→ Task objective
Would you return every entry below without a single difference?

[Stored data]

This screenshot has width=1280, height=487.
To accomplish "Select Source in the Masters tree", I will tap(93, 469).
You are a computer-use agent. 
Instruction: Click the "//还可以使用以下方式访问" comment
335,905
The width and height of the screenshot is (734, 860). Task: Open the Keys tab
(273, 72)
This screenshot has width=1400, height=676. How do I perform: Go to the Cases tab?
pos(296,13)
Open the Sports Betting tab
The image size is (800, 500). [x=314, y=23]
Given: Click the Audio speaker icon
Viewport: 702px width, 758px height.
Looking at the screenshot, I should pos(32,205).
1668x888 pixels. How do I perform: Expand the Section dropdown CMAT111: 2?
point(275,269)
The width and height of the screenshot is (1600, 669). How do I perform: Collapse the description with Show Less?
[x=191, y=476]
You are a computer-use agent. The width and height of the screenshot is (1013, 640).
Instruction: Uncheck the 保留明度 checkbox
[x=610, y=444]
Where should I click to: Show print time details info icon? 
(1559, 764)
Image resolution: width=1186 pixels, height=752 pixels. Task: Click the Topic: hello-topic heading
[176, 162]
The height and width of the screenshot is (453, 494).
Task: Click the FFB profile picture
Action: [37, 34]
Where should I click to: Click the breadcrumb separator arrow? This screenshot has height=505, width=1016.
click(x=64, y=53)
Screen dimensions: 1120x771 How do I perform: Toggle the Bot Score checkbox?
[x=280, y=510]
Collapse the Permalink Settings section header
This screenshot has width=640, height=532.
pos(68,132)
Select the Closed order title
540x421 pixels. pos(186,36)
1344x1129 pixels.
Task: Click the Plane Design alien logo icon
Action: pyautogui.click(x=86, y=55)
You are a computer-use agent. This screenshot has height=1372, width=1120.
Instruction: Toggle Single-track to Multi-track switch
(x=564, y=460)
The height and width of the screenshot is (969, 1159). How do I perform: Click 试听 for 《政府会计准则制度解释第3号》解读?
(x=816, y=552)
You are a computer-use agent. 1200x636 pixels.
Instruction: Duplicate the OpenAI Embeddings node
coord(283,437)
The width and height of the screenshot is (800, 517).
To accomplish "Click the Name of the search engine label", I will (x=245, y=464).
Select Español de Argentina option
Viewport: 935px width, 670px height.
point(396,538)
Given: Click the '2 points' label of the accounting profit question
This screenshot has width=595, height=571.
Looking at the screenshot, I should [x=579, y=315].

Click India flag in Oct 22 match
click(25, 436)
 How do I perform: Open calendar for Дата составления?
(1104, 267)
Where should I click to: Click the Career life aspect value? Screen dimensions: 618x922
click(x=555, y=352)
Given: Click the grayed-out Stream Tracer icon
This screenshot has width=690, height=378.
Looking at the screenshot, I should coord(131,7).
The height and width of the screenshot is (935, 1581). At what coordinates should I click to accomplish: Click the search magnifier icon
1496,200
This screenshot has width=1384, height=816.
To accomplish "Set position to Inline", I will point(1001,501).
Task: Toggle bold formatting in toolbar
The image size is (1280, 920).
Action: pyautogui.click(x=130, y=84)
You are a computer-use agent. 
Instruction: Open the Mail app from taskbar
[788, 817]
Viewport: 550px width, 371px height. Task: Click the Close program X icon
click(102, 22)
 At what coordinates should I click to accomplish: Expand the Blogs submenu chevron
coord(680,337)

→ Task output
This screenshot has width=1280, height=487.
To accomplish "Select Source in the Masters tree", I will tap(93, 469).
You are a computer-use agent. 
Instruction: Click the "//还可以使用以下方式访问" comment
335,905
The width and height of the screenshot is (734, 860). Task: Open the Keys tab
(273, 72)
This screenshot has width=1400, height=676. How do I perform: Go to the Cases tab?
pos(296,13)
Open the Sports Betting tab
The image size is (800, 500). [x=314, y=23]
Given: Click the Audio speaker icon
Viewport: 702px width, 758px height.
Looking at the screenshot, I should pos(32,205).
1668x888 pixels. How do I perform: Expand the Section dropdown CMAT111: 2?
point(275,269)
The width and height of the screenshot is (1600, 669). How do I perform: Collapse the description with Show Less?
[x=191, y=476]
You are a computer-use agent. The width and height of the screenshot is (1013, 640).
Instruction: Uncheck the 保留明度 checkbox
[x=610, y=444]
Where should I click to: Show print time details info icon? 
(1559, 764)
Image resolution: width=1186 pixels, height=752 pixels. Task: Click the Topic: hello-topic heading
[176, 162]
The height and width of the screenshot is (453, 494).
Task: Click the FFB profile picture
Action: [37, 34]
Where should I click to: Click the breadcrumb separator arrow? This screenshot has height=505, width=1016.
click(x=64, y=53)
Screen dimensions: 1120x771 How do I perform: Toggle the Bot Score checkbox?
[x=280, y=510]
Collapse the Permalink Settings section header
This screenshot has width=640, height=532.
pos(68,132)
Select the Closed order title
540x421 pixels. pos(186,36)
1344x1129 pixels.
Task: Click the Plane Design alien logo icon
Action: pyautogui.click(x=86, y=55)
You are a computer-use agent. This screenshot has height=1372, width=1120.
Instruction: Toggle Single-track to Multi-track switch
(x=564, y=460)
The height and width of the screenshot is (969, 1159). How do I perform: Click 试听 for 《政府会计准则制度解释第3号》解读?
(x=816, y=552)
You are a computer-use agent. 1200x636 pixels.
Instruction: Duplicate the OpenAI Embeddings node
coord(283,437)
The width and height of the screenshot is (800, 517).
To accomplish "Click the Name of the search engine label", I will (x=245, y=464).
Select Español de Argentina option
Viewport: 935px width, 670px height.
point(396,538)
Given: Click the '2 points' label of the accounting profit question
This screenshot has width=595, height=571.
Looking at the screenshot, I should [x=579, y=315].

Click India flag in Oct 22 match
click(25, 436)
 How do I perform: Open calendar for Дата составления?
(1104, 267)
Where should I click to: Click the Career life aspect value? Screen dimensions: 618x922
click(x=555, y=352)
Given: Click the grayed-out Stream Tracer icon
This screenshot has width=690, height=378.
Looking at the screenshot, I should coord(131,7).
The height and width of the screenshot is (935, 1581). At what coordinates should I click to accomplish: Click the search magnifier icon
1496,200
This screenshot has width=1384, height=816.
To accomplish "Set position to Inline", I will point(1001,501).
Task: Toggle bold formatting in toolbar
The image size is (1280, 920).
Action: pyautogui.click(x=130, y=84)
You are a computer-use agent. 
Instruction: Open the Mail app from taskbar
[788, 817]
Viewport: 550px width, 371px height. Task: Click the Close program X icon
click(102, 22)
 At what coordinates should I click to accomplish: Expand the Blogs submenu chevron
coord(680,337)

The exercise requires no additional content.